Jacob":9mxzorea said:


> Yep. He made everything including coffins and painted furniture.
> .



In other words the income stream the fitted kitchens and bedrooms etc give us today.


----------



## Jacob (6 Jan 2017)

custard":2e82jr6s said:


> .....
> In the post war period independent furniture making was closely linked to the antiques business. ......
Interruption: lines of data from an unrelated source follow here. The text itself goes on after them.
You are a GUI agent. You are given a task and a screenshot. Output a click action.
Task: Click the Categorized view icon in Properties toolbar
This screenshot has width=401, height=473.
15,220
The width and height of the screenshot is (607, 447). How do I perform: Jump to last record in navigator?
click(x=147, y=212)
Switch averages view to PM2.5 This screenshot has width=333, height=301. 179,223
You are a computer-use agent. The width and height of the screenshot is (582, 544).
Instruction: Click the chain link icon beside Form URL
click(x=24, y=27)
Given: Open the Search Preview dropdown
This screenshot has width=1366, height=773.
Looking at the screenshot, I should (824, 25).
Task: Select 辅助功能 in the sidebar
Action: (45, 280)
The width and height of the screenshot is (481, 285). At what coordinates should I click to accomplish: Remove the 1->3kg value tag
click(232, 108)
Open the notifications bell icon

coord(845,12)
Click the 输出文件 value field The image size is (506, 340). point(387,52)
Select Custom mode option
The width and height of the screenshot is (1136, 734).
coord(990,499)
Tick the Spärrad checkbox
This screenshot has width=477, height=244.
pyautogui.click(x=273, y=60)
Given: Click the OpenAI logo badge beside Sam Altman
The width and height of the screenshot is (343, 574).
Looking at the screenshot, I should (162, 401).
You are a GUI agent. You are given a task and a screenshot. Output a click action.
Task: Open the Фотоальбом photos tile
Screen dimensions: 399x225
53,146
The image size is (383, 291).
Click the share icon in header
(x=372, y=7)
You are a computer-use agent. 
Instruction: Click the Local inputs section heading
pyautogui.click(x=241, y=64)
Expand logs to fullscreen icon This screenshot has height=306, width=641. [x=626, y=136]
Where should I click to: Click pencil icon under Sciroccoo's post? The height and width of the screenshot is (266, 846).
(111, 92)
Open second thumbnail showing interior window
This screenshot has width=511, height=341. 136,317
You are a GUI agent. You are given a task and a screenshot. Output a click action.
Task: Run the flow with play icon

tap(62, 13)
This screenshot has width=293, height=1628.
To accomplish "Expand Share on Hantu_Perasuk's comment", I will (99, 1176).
Pre and even post war a lot of stuff was made your local woodworker, quite separately from antiques and high value stuff.
When I lived in Wales there was a vivid example of this just down the road at what had been a water powered mill. 
It had been used for flour and also as a saw mill. 
It had been a timber yard supplying materials, gates, fence posts, and also made carts and farm apparatus - still had patterns for wheels etc hanging up around the walls. 
They were also undertakers, making coffins and running the hearse. 
On the side they made fairly basic but very nice furniture - tables, settles, dressers, and I was lucky enough to pick up some examples, and still have them.
They became a garage with petrol, diesel, paraffin etc. Pumps were still there rusting away, not having been used for 30 years or so.
If they'd been near the sea no doubt they would have made boats too.
I think this was typical all over the country, and a similar operation is described in "The Wheelwrights Shop".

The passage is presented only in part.